The Company’s operating results may fluctuate from period to period and will depend on numerous factors, including, but not limited to, customer demand and market acceptance of the Company’s products, new product introductions, product obsolescence, component price fluctuation, varying product mix, and other factors. If demand does not meet the Company’s expectations in any given quarter, the sales shortfall may result in an increased impact on operating results due to the Company’s inability to adjust operating expenditures quickly enough to compensate for such shortfall. The Company’s results of operations could be materially adversely affected by changes in economic conditions, governmental or customer spending patterns for the markets it serves. The current turbulence in the global financial markets and its potential impact on global demand for our customers’ products and their ability to finance capital expenditures could materially affect the Company’s operating results. In addition, any significant reduction in defense spending as a result of a change in governmental spending patterns could reduce demand for the Company’s product sold into the military market.
 
Liquidity and Capital Resources
 
At December 25, 2009, the Company had cash and cash equivalents of $2.0 million, a decrease of $65,000 from the March 31, 2009 balance of $2.1 million.
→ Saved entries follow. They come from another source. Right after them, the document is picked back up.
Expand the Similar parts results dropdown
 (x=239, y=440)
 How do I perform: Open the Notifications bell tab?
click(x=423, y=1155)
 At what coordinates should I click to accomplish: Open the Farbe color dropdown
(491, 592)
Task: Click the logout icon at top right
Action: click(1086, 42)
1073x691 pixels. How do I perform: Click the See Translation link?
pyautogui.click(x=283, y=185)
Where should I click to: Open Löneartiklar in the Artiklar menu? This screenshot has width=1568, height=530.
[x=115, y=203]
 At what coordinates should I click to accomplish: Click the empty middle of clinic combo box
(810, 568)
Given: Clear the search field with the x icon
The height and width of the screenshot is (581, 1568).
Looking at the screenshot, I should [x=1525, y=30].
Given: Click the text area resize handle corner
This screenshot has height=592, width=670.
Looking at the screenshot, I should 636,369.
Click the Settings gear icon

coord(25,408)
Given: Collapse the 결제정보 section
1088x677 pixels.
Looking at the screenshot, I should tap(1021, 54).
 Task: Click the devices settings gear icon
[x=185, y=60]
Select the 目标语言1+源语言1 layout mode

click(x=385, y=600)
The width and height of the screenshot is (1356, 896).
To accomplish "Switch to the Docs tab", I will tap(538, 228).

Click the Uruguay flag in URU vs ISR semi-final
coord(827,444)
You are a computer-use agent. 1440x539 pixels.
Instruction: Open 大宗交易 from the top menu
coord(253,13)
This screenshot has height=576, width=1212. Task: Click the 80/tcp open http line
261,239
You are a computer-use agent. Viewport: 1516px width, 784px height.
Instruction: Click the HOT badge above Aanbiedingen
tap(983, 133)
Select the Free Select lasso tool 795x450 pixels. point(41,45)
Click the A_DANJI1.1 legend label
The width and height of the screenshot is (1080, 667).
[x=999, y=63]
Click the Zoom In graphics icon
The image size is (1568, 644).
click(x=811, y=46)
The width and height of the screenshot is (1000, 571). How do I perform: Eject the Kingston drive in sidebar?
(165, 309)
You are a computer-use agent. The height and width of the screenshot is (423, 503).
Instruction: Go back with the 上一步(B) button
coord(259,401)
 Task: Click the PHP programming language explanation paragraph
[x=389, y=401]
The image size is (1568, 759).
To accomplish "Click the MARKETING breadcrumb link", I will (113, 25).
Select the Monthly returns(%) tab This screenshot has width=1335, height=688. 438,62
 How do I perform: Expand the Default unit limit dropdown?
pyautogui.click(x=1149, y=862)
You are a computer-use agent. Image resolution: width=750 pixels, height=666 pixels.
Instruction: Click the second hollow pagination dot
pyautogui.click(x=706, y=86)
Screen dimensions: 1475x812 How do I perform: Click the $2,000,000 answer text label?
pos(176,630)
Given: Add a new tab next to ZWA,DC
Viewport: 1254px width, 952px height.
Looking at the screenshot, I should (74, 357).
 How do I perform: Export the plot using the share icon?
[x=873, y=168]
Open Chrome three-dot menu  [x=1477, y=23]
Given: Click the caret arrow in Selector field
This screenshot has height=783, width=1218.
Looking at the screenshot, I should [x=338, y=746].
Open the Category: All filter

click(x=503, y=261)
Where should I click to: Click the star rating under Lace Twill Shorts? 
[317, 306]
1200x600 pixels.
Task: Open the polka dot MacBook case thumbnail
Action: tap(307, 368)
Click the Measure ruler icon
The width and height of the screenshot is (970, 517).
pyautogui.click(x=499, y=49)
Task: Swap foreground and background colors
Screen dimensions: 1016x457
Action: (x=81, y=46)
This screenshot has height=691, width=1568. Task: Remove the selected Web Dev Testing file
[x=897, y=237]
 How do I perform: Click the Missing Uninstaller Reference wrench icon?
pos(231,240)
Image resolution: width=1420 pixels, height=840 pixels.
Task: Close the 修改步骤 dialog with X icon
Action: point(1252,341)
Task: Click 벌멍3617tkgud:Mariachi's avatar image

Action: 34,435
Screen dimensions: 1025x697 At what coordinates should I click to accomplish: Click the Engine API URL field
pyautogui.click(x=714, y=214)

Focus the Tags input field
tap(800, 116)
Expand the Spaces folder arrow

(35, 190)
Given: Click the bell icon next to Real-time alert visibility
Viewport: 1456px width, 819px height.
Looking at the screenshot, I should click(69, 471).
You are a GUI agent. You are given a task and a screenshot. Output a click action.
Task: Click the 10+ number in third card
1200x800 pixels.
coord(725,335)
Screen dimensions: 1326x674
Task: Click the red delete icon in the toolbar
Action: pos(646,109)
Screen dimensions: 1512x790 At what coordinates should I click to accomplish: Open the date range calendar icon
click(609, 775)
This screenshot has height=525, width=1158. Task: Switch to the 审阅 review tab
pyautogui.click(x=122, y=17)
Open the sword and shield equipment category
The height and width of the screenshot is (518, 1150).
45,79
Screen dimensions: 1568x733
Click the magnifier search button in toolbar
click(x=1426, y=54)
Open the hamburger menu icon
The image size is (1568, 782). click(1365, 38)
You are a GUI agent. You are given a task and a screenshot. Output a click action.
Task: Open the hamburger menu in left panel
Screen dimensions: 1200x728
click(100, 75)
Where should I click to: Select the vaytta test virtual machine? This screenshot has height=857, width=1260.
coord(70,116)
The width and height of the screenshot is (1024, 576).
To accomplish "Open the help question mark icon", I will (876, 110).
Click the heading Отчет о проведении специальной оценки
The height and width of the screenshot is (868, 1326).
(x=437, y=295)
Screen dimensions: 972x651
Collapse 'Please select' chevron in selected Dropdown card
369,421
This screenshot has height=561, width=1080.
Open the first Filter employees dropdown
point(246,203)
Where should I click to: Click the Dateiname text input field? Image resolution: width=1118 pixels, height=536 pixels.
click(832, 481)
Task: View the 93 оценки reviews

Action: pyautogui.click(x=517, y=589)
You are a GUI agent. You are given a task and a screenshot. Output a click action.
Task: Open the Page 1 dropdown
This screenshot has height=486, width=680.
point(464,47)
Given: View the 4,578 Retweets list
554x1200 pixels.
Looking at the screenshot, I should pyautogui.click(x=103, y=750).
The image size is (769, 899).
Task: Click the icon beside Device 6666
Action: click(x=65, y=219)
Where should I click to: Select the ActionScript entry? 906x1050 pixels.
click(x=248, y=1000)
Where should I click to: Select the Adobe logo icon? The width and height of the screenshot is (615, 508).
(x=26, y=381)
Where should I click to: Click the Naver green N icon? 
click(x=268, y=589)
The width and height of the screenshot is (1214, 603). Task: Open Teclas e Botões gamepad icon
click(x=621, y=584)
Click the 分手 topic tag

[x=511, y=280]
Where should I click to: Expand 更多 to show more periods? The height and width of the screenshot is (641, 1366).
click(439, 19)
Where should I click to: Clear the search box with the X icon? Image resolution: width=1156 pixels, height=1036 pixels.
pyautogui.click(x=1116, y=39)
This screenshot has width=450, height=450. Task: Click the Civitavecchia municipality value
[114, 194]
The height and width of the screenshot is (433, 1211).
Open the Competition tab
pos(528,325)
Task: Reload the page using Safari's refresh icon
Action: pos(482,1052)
The lower balance is attributable to an increase of cash from operating activities of $521,000, a decrease from investing activities of $275,000, and a decrease of $311,000 from financing activities.
 
Operating Activities
The increase of $521,000 in cash resulting from operating activities was primarily attributable to net cash used in operations of $251,000, offset by a net cash increase from operating assets and liabilities of $770,000. This net cash increase from operating assets and liabilities was primarily the result of a decrease in net accounts receivable of $779,000, and a decrease in prepaid expenses and/other assets of $192,000, offset by an increase in inventory of $12,000 and a decrease in accounts payable and accrued expenses of $187,000. Cash used in operations of $251,000 included a loss from operations of $2.8 million, non-cash income of $121,000 to record a change in fair value of warrants, offset by $2.7 million in depreciation, amortization, and stock-based compensation expenses.
 
Investing Activities
The Company used $275,000 in investing activities for capital expenditures of $93,000 (which includes $40,000 to complete the conversion of the California clean room to hybrid assembly manufacturing space) and patent expenditures of $182,000.
 
Financing Activities
For the nine-months ended December 25, 2009, the Company used $311,000 in financing activities, comprised of a $326,000 reduction in the bank term loan, offset by proceeds from stock options exercised of $15,000.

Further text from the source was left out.